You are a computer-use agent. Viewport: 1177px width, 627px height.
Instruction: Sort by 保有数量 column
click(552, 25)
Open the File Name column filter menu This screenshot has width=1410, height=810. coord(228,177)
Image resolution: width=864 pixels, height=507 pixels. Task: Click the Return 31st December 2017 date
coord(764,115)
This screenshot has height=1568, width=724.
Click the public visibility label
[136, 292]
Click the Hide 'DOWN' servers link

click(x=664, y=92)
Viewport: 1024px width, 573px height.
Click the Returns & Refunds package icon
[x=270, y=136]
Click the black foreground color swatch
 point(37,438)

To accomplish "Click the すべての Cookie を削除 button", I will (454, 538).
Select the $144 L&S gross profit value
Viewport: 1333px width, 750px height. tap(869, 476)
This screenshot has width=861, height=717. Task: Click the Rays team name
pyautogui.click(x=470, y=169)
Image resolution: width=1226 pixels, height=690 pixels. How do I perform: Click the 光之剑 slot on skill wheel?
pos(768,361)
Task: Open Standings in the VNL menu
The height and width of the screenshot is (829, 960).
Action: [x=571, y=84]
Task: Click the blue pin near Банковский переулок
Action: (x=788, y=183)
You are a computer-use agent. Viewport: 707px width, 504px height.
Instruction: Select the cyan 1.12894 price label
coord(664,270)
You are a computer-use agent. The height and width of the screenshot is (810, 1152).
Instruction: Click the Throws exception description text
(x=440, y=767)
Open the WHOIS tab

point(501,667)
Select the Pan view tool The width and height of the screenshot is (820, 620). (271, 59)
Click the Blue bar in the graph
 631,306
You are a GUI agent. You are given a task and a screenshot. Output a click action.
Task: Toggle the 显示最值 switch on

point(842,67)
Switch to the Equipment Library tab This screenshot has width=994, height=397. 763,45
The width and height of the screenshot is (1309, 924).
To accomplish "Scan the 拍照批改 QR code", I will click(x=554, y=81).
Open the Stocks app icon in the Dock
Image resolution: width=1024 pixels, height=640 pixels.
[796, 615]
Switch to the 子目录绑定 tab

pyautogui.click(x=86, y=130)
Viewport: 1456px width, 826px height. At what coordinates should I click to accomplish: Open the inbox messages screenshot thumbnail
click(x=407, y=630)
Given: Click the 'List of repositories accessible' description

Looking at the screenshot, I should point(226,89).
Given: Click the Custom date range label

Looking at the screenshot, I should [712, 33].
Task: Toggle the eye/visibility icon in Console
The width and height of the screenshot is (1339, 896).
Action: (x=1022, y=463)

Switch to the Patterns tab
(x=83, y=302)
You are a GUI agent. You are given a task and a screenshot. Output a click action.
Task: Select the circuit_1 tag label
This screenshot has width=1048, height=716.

◆ Prompt ◆
A single figure is required: the number of lines above in which the string "will" appears.

◆ Answer to this problem ◆
2